忙しい時もあるし、余裕がない場面だってたくさんあります。
おまけに、薬剤師は教員ではありません。
教えるのがド下手くそな人もいれば、コミュニケーションすらまともに取れない指導薬剤師も
世の中にはいます。それが現実です。
かつて、私がいた会社の他店舗で実習していた学生も、
指導薬剤師から「知識がなさすぎる」と匙を投げられ(※物理的にではない)、
落ち込んでいたのを見たことがあります。
なにより知識がないと、患者さんへの指導ができないという実感も湧いてきます。
知識不足によって迷惑をかけてしまうかもしれない。
そう思えば、焦るのも無理はありません。
では、実習で知識不足を痛感したとき、どうやって追いつけばいいのでしょうか?
次の章からは、実習の経験を「自分の学びに変える」ための思考法について解説していきます。
勉強の目的地|薬局実習の”ゴール地点”でどうなっているべきか

では、実習中にはどんなことを意識して勉強していけばよいのでしょうか?
膨大な知識を習得する必要のある薬学部において、短い実習期間中にすべてを振り返るのは
現実的ではありません。
だからこそまずは、実習を終えた時点で「どのくらいの知識レベルになっているのが理想なのか」──この“ゴール感”を明確にしておきましょう。
目指すは教科書レベル|知ってる薬の基本をきっちり
最初の目安は、「教科書レベルの内容を説明できる薬があること」。
全部の薬を網羅する必要はありません。実習先で多く取り扱う主要な医薬品、
つまり自分の“触れた薬”だけで十分です。
まずは、それらの薬について、基本事項をきちんと押さえておきましょう。
薬局でよく出る薬は、門前の診療科や処方医のクセによって大きく変わります。
同じ科でも、医師ごとに処方のスタイルが異なるため、店舗が変われば薬剤師でさえ
一から学び直すこともあります。
つまり、“その薬局で多く出た薬”をマスターすることが、そのまま“得意分野”になります。

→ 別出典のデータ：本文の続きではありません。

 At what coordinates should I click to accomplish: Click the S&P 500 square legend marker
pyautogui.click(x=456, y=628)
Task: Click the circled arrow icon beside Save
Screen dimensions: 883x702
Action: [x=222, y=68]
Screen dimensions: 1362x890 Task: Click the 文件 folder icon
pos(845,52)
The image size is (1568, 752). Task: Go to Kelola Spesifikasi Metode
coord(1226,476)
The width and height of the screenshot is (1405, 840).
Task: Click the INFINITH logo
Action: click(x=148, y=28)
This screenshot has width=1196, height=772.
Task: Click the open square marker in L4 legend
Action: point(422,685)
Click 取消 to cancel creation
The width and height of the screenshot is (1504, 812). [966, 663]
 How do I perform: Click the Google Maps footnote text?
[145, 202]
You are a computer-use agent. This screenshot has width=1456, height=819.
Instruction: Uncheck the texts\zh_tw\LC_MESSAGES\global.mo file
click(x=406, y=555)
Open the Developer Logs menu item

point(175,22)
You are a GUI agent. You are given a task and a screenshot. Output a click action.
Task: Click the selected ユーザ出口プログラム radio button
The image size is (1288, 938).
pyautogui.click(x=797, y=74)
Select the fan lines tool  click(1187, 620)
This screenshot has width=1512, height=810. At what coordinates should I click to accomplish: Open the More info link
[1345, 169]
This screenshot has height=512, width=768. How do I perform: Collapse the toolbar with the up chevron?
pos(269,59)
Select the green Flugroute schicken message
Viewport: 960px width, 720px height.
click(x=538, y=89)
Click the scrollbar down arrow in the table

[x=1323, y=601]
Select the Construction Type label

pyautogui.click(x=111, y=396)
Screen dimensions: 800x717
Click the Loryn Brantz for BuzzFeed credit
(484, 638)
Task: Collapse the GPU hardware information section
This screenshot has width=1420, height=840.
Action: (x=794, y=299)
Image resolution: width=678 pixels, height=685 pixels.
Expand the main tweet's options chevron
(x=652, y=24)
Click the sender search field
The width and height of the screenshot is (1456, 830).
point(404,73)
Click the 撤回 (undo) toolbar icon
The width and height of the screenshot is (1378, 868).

実習後、「この薬のことなら自分に聞いてくれ」と言える状態になっている。
そんなイメージです。
何が分からないかが分かる|調べる力の第一歩
二つ目の目安は、「自分が何を分かっていないのかを自覚できていること」。
分からないことが多すぎると、何が分からないのかすら分からず、
調べることも、人に聞くことも難しくなります。
実際、説明してもその都度つまずいてしまい、話が進まない学生も過去にいました。
逆に、「○○が分かっていない」「この点を理解すれば解決する」といった視点があれば、
自分で調べることができますし、人に質問する時も明確に伝えられます。
「分からないことが分かる」というのは、調べる力の原点です。
成長を客観視する意味でも、この状態に到達していることは重要な一歩です。
経験を言語化できる|頭の引き出しに“ストーリー”を刻む
三つ目は、実習の経験を言語化できるようになっていることです。
これは知識レベルというより、記憶の定着度を高める“土台”に近い話。
暗記に最も必要なのは、ストーリー。
人間は、ただ文字情報として記憶するよりも、ストーリーと結びついた情報のほうが
圧倒的に覚えやすくなります。特に「感情が動いた体験」は記憶の定着率を飛躍的に高めます。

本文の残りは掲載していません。